The musical is playing through this weekend at the New York Musical Theatre Festival (NYMF) with a star-studded cast of Broadway veterans, including Leslie Kritzer (“Sondheim on Sondheim”), Jeff Keller (“Phantom of the Opera” and “Fiddler on the Roof”) and Cheryl Stern (“La Cage aux Folles”). A finalist this year for the Richard Rodgers Award, “A Letter to Harvey Milk” has a book by Jerry James, music by Laura I. Kramer and lyrics by Ellen M. Schwartz.

Helmed by David Schechter, who wrote and directed the 1986 Off-Broadway play, “Hannah Senesh,” the musical centers on the elderly Harry (Keller), a retired kosher butcher who remembers Harvey Milk as one of his customers.
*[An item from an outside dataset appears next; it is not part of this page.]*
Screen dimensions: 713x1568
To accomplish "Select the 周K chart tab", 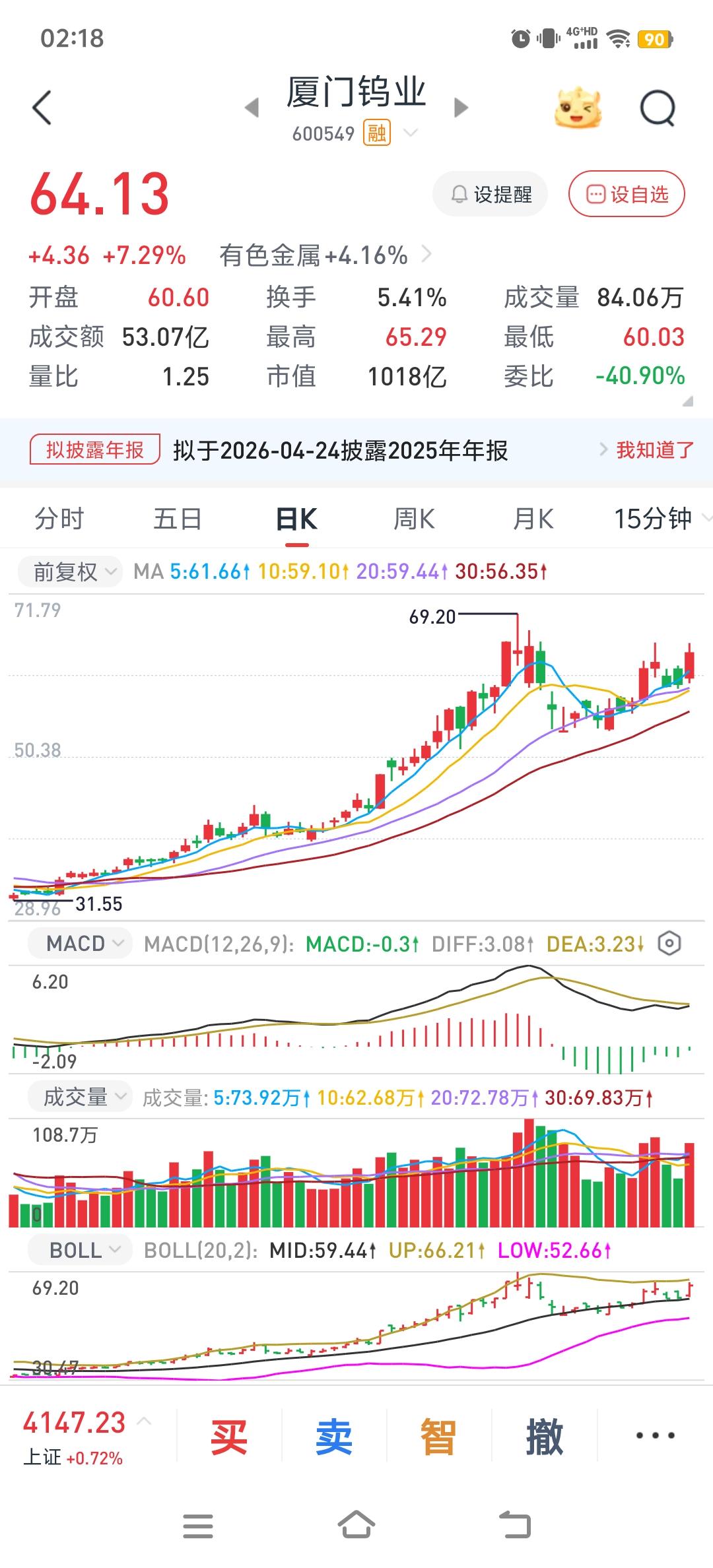I will click(x=415, y=519).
When Harry takes a writing class, his teacher, Barbara (Kritzer), is stunned by the fictional “letter” that he writes as his first literary exercise, in which he mourns for Milk. As the two become friends, she learns about his beloved wife, Frannie (Stern), who has died, and Harry encounters Barbara’s pain from being cut off by her parents, to whom she came out as gay.

Milk, who grew up in a Jewish family in Woodmere on Long Island, has been the subject of many works, from Randy Shilts’ biography, “The Mayor of Castro Street,” to the 2008 feature film, “Milk,” in which Sean Penn played the title role. Newman’s story, which has been read on National Public Radio by Carl Reiner, has even inspired a previous stage adaptation, by Ruth Carter, that ran in Chicago in 1994. But the new version is the first time that the story has been given a musical treatment.

In an interview, Kramer told The Jewish Week, that her musical is about “an intergenerational story that shows the need for people to have compassion and empathy for each other.” The show’s title song, sung with great passion by Kritzer, is what Kramer called a mix of Carole King, Joni Mitchell and Laura Nyro. For Harry’s songs, Kramer was inspired by klezmer, Kurt Weill and big band.

Kramer’s collaborator, Schwartz, is best known for “Miami Beach Monsters,” a musical about six movie creatures who try to make a comeback after retiring to Florida. By contrast, Schwartz said, “A Letter to Harvey Milk” is about two main characters brought together “both by their suffering and by their sense of humor,” and her challenge was to write lyrics that reflected these contrasting moods. So, for example, “Love is a Woman” expresses the writing teacher’s loneliness, while “Turning the Tables” is a lighthearted song set in a Jewish deli, complete with wisecracking waiters.

Harry, she said, “uses writing as psychotherapy; it helps him to uncover the source of his anxiety. He starts as a tortured old man and ends up as a real player in the movement for gay rights.”

“A Letter to Harvey Milk” runs at the Pershing Square Signature Center, 480 W. 42nd St. Performances are Wednesday, July 25 at 9 p.m., Thursday, July 26 at 5 p.m. and 9 p.m., and Saturday, July 28 at 5 p.m. and 9 p.m. For tickets, $25, call (866) 811-4111 or visit www.nymf.org.

Comments

Yes, you'd probably like to know that the musical THE HARVEY MILK SHOW, written by Dan Pruitt and myself, was first produced in 1991, and has been produced across the country at least seven other times. (I'm just now commenting on this, because on couldn't access this site when I first heard about this.)

not exactly the first musical version.